There had not been any evident resolution for the “Benveniste incident” until 1999, when four laboratories in different European countries conducted independent experiments. Their findings demonstrated that extremely diluted solutions still preserved the effect of the original solutions that degranulated basophils. People started to think that Benveniste had been right.

Benveniste’s experiment required that at each dilution, the solution had to be shaken vigorously. His experiment demonstrated that a substance that is dissolved in water passes on its own characteristics to the water. Even if there is no more of the original substance, its characteristics still remain.

Benveniste’s findings are not isolated.

Dr. Masaru Emoto, a Japanese researcher whose experiments have been described in previous weeks in these pages, claimed in the report on his water crystal experiment,

“All the characteristics of substances will affect the characteristic of the water.”
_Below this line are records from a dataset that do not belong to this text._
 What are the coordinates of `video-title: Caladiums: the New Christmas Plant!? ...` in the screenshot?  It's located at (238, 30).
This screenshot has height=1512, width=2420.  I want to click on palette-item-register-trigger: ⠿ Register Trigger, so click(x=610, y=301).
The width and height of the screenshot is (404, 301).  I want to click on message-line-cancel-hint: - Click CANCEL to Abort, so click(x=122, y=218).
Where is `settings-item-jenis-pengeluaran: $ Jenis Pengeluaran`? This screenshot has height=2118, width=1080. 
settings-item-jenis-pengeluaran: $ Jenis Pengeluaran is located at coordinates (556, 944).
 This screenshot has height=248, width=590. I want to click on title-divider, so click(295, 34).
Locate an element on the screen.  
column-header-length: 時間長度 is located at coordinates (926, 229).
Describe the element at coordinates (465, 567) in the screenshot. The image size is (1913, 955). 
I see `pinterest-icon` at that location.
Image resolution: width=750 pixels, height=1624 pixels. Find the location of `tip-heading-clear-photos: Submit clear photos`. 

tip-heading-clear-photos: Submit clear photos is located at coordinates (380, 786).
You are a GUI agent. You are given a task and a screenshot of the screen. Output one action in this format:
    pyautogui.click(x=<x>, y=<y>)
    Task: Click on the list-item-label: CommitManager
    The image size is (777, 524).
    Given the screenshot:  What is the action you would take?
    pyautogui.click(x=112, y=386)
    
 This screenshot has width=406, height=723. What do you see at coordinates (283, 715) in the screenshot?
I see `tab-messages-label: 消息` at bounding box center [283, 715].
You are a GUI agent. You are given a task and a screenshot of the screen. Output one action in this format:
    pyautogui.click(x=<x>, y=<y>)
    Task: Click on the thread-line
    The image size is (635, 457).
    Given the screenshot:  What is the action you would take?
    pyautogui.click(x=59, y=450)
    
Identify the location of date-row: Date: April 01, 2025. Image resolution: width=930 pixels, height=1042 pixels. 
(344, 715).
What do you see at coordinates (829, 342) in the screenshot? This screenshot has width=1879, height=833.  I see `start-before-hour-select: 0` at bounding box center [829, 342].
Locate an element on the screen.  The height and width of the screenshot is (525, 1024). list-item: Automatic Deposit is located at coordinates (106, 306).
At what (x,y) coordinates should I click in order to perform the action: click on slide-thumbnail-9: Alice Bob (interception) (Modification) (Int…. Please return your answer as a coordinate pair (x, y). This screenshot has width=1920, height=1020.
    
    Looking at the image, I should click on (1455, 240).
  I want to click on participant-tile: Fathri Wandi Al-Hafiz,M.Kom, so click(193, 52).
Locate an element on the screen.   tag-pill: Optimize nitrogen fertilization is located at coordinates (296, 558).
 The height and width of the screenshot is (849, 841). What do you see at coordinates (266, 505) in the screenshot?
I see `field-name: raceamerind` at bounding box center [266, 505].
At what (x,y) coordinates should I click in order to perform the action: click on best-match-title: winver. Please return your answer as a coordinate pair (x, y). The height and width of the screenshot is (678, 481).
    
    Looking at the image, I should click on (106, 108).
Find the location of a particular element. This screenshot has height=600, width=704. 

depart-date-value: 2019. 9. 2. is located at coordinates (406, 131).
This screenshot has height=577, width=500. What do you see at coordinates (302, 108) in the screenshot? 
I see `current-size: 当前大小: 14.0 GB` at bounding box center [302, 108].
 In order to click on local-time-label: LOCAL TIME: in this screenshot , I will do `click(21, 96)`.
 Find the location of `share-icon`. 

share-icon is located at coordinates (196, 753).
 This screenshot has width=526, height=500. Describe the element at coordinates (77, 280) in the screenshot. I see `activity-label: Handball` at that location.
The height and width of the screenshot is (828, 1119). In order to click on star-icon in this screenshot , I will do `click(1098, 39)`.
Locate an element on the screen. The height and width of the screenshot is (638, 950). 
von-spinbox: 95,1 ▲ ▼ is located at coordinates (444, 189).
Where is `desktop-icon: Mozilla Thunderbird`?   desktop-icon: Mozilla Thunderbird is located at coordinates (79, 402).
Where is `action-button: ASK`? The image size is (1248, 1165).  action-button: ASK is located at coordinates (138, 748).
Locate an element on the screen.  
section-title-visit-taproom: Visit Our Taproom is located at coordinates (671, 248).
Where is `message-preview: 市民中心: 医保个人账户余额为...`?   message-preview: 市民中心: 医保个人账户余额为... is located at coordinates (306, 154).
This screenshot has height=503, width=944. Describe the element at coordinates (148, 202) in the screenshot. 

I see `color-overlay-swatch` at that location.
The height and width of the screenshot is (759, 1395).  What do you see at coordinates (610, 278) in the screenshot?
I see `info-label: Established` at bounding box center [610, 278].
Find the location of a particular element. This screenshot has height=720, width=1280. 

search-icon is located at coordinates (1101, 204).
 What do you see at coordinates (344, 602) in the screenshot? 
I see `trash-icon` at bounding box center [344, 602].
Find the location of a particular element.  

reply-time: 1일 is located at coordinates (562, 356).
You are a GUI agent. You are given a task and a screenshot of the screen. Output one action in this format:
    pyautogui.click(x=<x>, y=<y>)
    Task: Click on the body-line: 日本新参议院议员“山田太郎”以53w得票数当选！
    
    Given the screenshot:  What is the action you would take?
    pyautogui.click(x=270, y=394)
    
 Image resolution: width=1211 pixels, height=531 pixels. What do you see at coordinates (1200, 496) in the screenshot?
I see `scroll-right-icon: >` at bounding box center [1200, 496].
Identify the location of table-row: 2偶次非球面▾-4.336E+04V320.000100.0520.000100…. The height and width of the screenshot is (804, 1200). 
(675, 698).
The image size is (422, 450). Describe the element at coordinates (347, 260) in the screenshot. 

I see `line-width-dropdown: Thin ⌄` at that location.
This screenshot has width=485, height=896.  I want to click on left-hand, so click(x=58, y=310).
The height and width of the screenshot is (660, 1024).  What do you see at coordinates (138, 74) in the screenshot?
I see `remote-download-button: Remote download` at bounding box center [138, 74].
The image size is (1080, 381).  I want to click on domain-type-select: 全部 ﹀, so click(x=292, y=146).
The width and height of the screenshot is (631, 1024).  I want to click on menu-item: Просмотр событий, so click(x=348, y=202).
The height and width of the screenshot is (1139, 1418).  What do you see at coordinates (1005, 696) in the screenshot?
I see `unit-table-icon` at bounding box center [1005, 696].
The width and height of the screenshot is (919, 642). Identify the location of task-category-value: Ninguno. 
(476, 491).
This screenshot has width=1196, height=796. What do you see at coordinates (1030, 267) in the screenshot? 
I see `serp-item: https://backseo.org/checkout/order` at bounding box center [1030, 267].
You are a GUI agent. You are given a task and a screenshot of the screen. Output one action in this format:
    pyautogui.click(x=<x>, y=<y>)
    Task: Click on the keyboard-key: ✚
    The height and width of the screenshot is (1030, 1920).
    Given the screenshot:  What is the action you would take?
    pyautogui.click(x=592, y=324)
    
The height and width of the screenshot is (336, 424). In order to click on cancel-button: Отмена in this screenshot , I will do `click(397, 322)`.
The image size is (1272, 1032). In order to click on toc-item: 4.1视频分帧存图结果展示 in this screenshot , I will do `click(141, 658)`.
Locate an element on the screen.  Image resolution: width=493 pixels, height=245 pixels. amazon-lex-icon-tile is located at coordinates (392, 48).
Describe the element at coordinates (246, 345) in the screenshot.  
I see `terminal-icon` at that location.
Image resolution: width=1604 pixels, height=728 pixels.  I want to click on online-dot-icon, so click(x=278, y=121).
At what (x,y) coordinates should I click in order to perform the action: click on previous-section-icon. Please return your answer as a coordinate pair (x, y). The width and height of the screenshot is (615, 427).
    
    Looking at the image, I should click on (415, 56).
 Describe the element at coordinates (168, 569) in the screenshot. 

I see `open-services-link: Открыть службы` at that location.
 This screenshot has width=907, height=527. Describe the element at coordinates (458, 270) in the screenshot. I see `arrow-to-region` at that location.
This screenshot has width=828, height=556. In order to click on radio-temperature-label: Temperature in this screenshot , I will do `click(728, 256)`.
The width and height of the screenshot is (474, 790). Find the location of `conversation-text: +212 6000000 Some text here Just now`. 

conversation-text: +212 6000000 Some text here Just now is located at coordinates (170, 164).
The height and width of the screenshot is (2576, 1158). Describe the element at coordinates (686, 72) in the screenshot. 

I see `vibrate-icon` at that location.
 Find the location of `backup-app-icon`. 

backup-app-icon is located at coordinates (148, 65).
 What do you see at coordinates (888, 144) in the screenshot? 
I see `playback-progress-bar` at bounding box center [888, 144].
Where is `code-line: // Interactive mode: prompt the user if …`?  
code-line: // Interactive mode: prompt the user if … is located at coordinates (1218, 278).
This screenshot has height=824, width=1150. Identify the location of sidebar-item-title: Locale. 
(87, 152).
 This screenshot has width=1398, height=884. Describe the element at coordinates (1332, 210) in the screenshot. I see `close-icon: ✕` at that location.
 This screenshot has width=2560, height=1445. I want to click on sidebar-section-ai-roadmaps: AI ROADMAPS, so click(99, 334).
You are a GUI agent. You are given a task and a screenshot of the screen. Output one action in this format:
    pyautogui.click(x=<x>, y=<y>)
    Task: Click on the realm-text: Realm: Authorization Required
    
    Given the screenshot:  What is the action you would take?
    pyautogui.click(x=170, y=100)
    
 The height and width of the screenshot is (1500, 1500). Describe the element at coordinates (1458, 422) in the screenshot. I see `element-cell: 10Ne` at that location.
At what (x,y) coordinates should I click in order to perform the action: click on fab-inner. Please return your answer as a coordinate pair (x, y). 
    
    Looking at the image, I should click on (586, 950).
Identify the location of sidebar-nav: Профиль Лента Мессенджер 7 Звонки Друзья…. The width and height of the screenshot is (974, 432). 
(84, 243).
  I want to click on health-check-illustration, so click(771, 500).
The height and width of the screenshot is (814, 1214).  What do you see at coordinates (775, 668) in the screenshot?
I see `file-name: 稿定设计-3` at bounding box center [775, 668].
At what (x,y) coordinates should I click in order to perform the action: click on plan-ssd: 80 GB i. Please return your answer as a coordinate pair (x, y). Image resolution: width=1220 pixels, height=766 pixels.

Benveniste’s experiment studied the influence of substances diluted and agitated in water, whereas Emoto’s water crystal experiment studied the effects of thoughts and music on water. Emoto’s findings are even more astounding because they seem to indicate that water can recognize the content of thoughts and words and distinguish good ones from evil.

One would be hard put to cite existing scientific theory to explain these findings and so they certainly provide fertile ground for further investigation.